--- start ---

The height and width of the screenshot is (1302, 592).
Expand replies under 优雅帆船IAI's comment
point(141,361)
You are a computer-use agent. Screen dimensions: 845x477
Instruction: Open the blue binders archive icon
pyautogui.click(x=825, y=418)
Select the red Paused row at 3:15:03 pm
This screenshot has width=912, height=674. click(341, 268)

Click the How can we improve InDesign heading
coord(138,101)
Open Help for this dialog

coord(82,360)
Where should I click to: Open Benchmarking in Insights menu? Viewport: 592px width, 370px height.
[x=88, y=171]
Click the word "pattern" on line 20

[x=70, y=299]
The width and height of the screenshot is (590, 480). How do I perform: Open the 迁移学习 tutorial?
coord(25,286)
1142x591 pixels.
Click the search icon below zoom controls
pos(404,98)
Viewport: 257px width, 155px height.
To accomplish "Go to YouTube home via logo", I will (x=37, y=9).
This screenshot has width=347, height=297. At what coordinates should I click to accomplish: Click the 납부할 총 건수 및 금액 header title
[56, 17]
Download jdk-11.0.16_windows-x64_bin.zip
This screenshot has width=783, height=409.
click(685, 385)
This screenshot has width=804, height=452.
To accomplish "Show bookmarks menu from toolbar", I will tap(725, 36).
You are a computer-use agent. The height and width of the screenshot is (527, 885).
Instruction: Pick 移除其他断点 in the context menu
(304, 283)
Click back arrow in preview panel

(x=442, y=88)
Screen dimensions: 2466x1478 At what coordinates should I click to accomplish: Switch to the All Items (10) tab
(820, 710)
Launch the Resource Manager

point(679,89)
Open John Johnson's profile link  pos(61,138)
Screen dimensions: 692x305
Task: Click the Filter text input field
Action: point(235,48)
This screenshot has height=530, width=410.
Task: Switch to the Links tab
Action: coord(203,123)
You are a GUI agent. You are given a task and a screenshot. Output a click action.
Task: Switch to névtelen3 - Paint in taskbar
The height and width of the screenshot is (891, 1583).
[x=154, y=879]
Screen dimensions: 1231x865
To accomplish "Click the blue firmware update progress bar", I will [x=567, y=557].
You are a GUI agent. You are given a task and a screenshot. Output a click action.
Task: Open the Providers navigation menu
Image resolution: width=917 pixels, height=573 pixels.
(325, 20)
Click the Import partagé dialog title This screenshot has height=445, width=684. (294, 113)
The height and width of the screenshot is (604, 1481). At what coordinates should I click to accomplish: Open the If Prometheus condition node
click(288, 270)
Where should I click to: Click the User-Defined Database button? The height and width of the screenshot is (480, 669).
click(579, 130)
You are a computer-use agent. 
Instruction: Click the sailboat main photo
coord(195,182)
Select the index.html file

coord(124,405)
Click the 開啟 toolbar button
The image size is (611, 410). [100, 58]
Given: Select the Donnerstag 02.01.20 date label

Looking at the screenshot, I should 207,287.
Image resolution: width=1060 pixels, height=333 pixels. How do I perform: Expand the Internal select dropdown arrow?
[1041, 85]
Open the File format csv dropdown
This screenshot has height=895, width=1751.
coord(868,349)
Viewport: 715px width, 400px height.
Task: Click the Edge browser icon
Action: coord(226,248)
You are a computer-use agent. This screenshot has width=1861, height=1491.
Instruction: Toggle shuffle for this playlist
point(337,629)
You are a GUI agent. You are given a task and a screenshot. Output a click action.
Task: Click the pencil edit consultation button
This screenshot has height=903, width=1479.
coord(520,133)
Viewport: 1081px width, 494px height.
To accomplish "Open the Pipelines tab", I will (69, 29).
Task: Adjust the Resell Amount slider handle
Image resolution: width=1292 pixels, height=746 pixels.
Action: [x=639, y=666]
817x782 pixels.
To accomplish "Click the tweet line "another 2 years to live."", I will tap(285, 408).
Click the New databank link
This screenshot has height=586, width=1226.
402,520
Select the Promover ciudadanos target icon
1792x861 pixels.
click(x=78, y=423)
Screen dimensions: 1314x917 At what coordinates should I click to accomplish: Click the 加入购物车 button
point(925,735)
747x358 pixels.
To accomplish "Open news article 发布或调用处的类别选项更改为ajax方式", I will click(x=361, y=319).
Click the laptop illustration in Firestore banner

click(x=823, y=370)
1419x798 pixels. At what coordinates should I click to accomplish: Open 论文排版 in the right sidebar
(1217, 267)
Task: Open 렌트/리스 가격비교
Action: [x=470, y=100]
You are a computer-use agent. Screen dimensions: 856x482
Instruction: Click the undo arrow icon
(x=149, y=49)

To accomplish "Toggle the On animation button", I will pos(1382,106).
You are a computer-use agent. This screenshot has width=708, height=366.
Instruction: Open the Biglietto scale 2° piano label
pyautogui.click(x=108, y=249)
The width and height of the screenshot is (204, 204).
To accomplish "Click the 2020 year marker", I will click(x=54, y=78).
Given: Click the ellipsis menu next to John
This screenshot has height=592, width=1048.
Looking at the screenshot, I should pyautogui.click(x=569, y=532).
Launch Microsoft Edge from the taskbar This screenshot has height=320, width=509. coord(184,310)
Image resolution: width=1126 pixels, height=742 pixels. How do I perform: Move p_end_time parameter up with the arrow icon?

--- end ---

> _To do_
Please copy everything from the start of the records down to the line containing "will tap(725, 36).", swapping "binders" for "folders" and leaving the rest unchanged.

> _Result for this exercise_
The height and width of the screenshot is (1302, 592).
Expand replies under 优雅帆船IAI's comment
point(141,361)
You are a computer-use agent. Screen dimensions: 845x477
Instruction: Open the blue folders archive icon
pyautogui.click(x=825, y=418)
Select the red Paused row at 3:15:03 pm
This screenshot has width=912, height=674. click(341, 268)

Click the How can we improve InDesign heading
coord(138,101)
Open Help for this dialog

coord(82,360)
Where should I click to: Open Benchmarking in Insights menu? Viewport: 592px width, 370px height.
[x=88, y=171]
Click the word "pattern" on line 20

[x=70, y=299]
The width and height of the screenshot is (590, 480). How do I perform: Open the 迁移学习 tutorial?
coord(25,286)
1142x591 pixels.
Click the search icon below zoom controls
pos(404,98)
Viewport: 257px width, 155px height.
To accomplish "Go to YouTube home via logo", I will (x=37, y=9).
This screenshot has width=347, height=297. At what coordinates should I click to accomplish: Click the 납부할 총 건수 및 금액 header title
[56, 17]
Download jdk-11.0.16_windows-x64_bin.zip
This screenshot has width=783, height=409.
click(685, 385)
This screenshot has width=804, height=452.
To accomplish "Show bookmarks menu from toolbar", I will tap(725, 36).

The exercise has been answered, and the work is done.